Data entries
%%
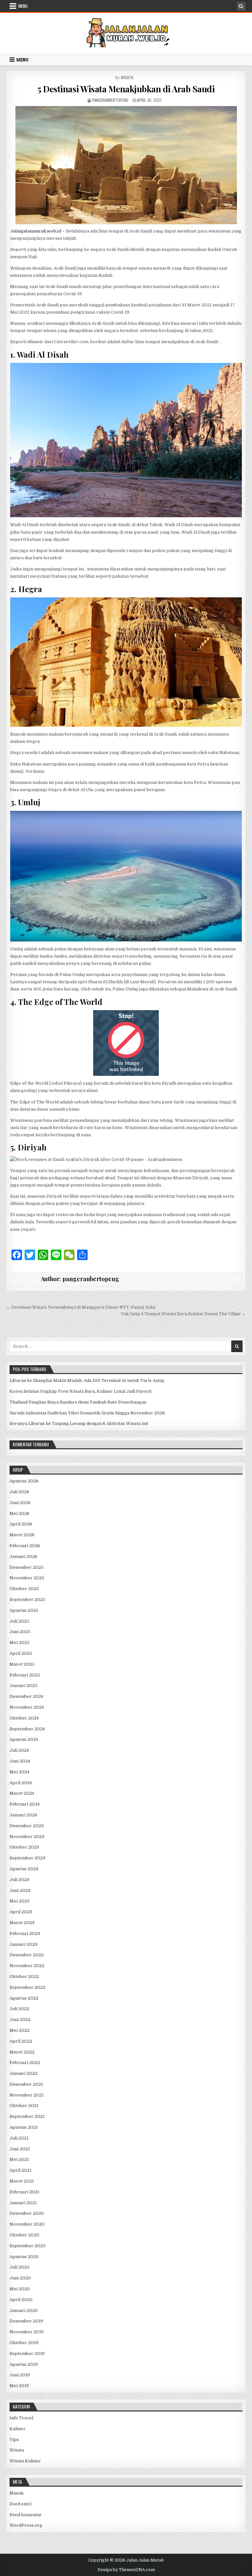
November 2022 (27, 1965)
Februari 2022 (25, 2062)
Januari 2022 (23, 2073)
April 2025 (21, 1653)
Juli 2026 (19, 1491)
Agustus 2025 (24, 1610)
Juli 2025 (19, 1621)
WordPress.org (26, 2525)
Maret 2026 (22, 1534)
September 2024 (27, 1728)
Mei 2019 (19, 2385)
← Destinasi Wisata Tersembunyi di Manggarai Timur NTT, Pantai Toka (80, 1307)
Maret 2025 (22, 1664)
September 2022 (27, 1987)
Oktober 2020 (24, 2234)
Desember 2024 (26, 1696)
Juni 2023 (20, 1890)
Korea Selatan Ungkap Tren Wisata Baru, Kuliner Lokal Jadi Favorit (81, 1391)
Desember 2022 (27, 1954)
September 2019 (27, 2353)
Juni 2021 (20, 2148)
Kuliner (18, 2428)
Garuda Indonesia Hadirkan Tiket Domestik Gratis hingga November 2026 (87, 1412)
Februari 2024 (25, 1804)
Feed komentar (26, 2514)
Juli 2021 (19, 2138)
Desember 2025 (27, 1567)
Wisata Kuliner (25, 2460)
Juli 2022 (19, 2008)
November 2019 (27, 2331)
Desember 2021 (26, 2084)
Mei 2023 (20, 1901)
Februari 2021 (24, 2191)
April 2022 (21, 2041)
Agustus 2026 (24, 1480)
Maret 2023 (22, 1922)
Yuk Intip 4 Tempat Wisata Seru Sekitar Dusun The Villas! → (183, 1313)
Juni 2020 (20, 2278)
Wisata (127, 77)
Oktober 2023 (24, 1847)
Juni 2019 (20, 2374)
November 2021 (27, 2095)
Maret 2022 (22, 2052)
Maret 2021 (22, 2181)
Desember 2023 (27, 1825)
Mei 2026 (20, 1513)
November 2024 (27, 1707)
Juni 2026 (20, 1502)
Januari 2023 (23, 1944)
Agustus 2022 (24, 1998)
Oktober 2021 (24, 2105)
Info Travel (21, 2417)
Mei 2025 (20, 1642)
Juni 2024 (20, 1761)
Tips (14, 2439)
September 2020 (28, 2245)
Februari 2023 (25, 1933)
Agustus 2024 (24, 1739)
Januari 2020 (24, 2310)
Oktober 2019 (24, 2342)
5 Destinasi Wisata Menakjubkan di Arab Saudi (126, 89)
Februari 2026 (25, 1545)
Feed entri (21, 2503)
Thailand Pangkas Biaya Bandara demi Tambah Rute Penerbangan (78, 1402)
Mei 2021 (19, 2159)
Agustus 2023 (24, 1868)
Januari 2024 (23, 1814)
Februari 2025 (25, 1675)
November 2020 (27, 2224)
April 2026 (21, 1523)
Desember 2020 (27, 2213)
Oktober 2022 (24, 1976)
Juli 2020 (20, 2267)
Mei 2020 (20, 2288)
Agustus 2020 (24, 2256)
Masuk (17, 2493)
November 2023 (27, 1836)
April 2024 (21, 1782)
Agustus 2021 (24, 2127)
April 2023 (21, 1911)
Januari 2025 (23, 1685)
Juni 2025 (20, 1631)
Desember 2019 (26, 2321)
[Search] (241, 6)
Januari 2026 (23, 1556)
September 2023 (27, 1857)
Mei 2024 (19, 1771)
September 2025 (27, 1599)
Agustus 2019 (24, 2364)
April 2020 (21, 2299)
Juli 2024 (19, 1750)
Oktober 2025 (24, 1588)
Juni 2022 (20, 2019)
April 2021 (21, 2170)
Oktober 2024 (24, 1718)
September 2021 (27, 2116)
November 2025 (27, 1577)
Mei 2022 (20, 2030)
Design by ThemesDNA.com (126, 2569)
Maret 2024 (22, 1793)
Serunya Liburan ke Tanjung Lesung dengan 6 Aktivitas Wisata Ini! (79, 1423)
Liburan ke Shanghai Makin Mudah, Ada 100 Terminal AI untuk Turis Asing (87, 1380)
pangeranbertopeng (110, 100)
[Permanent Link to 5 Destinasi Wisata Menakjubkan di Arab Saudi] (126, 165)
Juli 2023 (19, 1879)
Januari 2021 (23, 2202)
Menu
%%
%%
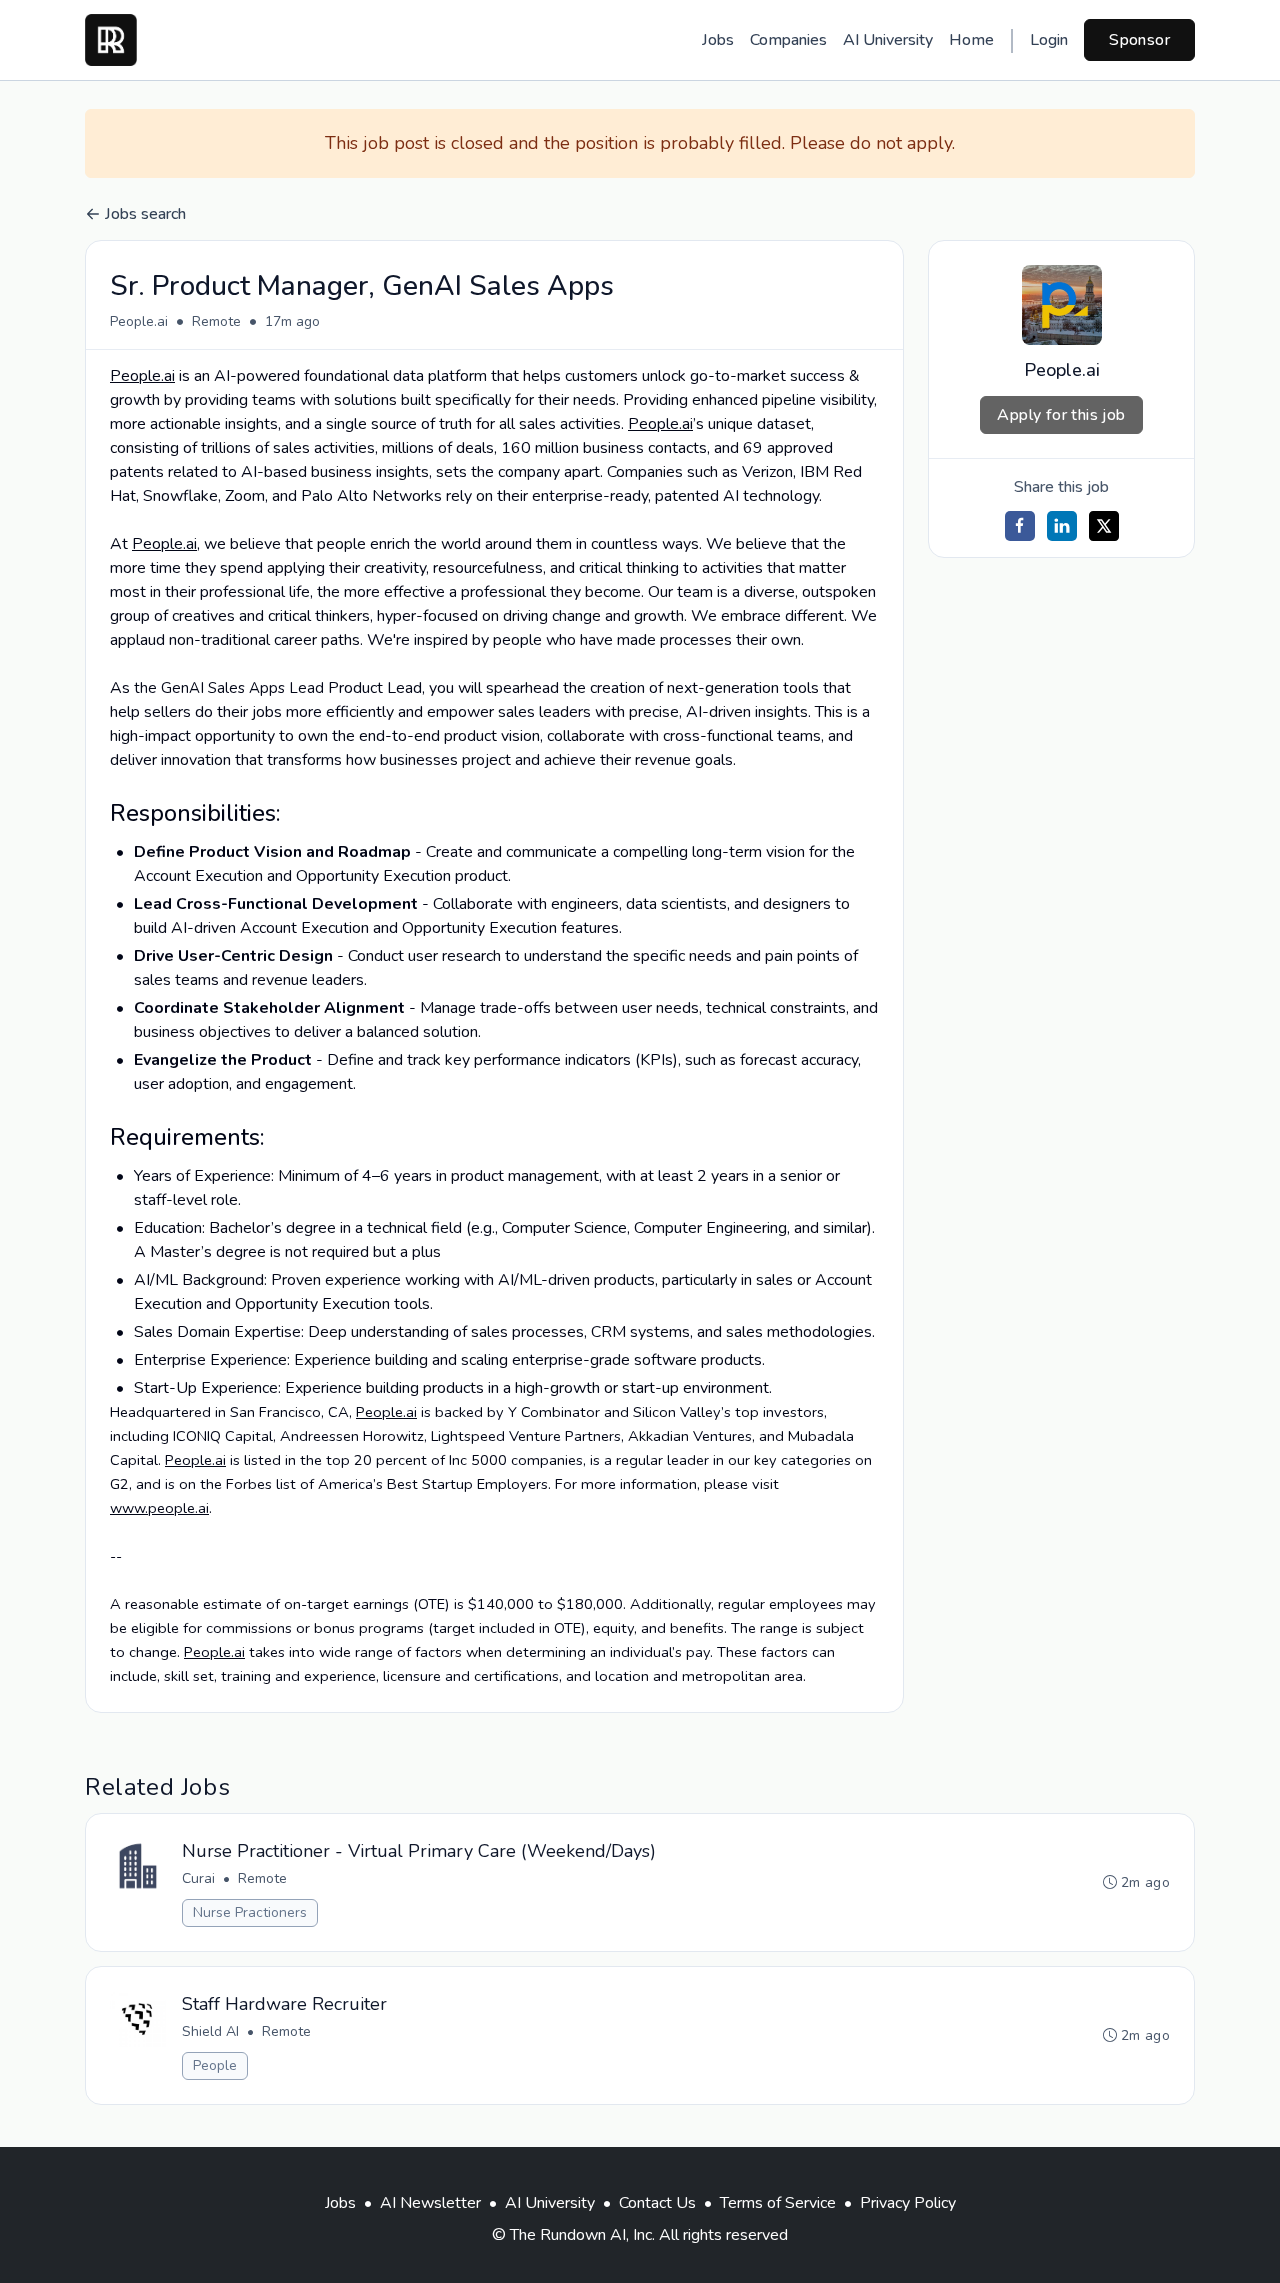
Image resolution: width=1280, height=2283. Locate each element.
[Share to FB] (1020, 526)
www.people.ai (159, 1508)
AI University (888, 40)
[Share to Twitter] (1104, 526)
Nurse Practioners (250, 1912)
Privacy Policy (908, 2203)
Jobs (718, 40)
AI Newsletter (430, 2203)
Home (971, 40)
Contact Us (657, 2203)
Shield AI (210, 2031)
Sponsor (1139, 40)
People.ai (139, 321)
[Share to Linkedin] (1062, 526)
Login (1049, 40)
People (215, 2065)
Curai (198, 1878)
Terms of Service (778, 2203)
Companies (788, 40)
%%
▸ The task: Look at each line above and note whether it holds the word "April". Report how many do, as the number only.

▸ Answer box: 7